SebastianR wrote:Thx greg,
were you successful with that? Right now, I don't have any idea on how to recognize a board full of stones other than brute force.
And because the picture of the board is a "function" of 4 (important) variables (2 rotations and 2 translations) that would take forever.
And additionally, in very low angles half the lines - the horizontal - become useless because they have nothing to do with where the stone is seen. And
in resolutions for realtime image processing they are barely seeable even when the board ist empty. Also the stones become ellipses and when covered by other stones
"in front" of them their form is something even more irregular. I tried my program and it would work with angles as low as 25 to 30 degrees but only when properly set up (with stones in the corner).
But on the other hand, I have only experience with that one approach of detection...
Maybe your good with only taking the two most dominant lines, guessing the camera parameter and interpolating the rest of the grid
I'm using OpenCV, which gives a lot of useful computer vision algorithms. First I convert to gray, then dilate (to erase the lines on the board, actually), then canny to get the edges, then houghlines to find dominant lines. If I then pick the right 4 lines at this point, my code usually does fine, but sometimes there are a lot of extra lines that confuse things. My next step, actually, is to get a bunch of sample images and tune my algorithm for choosing the board boundary lines.
Once I have the lines, I get the corners, pass that to GetPerspectiveTransform to get my transform, and WarpPerspective to give me a square image to check for stones.
There's a trick from one of the papers I mentioned in one of the threads on GD, where once you find the corners of the board, you then adjust them to get the corners of a rectangle floating roughly half a stone height above the board. There's still the issue of overlapping stones as you say - in the view warped to a square, stones stretch out and overlap quite a lot. Clearly at some angle between 45 and 0 degrees everything breaks down and difficulty of finding stones jumps to impossible.

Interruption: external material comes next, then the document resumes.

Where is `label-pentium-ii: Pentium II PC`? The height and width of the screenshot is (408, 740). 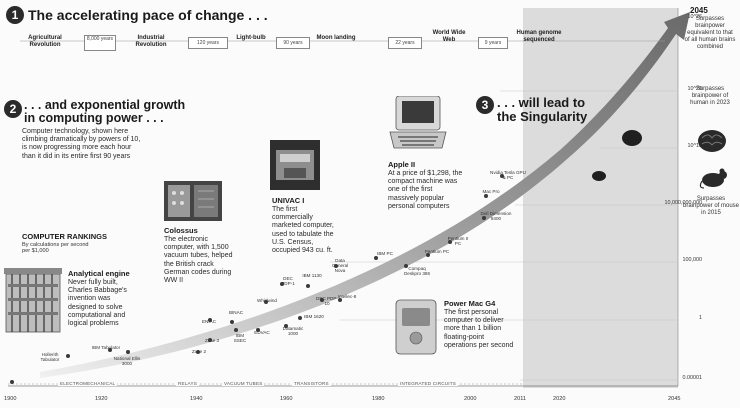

At the moment, I ignore the lines entirely, and I try to ignore the stones too, when finding the board corners. This seems to me to be throwing out too much information. It seems to me an ideal algorithm would try to use all available information. I've been working on selecting lines using the knowledge that boards are roughly square, likely to be in the center of the image, and at an angle greater than 20 degrees or so (because I can't do anything with really low angle images, anyway). But it would be nice to also take into account the fact that boards tend to be roughly a specific color, with a black grid filling some portion of it. And the portions that don't have a grid should have filled ellipses that are either black or white. And the shape of the ellipses is tied to the angle, which, in turn, is tied to the specific boundary lines being considered - all in an interconnected feedback loop.
It would be nice to be able to combine this information somehow in a board probability map immage, where pixels that seem like part of a board are given a high score. This could then be processed with some mathematical morphology tricks to get areas that are likely to contain board edges. This would then be fed to the hough line selection code.

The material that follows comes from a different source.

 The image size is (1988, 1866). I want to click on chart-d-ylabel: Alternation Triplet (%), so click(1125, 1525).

And then, after finding a best choice of boundary lines, the corners could be micro-adjusted. A given set of corners implies a grid floating above the board where stones could be found, and it implies a grid on the board where gridlines could be found. By shifting the corners around, you could explore the state space and try to improve the grid and stone detection until you reach the best fit.
At the moment, I do some brain-dead simple stone detection that is easily fooled by glare on the board - in the warped image, go to the expecte intersection point and search within a small circle, classifying pixels as white/black/board, and then pick the highest count. I'd like to make a stone detector that knows the camera angle and therefore the expected stone shape - it should also be able to know where the gridlines should be expected if there is no stone. Then there is whole-board knowledge, which would be nice to take into account - if there are some problematic intersections that I can't decide if they're white stones or open board, I should be able to compare with areas that I more easily detected either white stones or open board. There are a bunch of tricks to adjust for lighting artifacts, but unfortunately they involve looking at average brightnesses of larger areas. That seems like a big problem - white stones surrounded by black stones or white stones or board would have very different average regional brightnesses.
Anyway, I've been very busy with work, so I haven't been able to touch the code for a while, but I look forward to doing some more work on it - and putting it all up on some opensource hosting site for others to play with.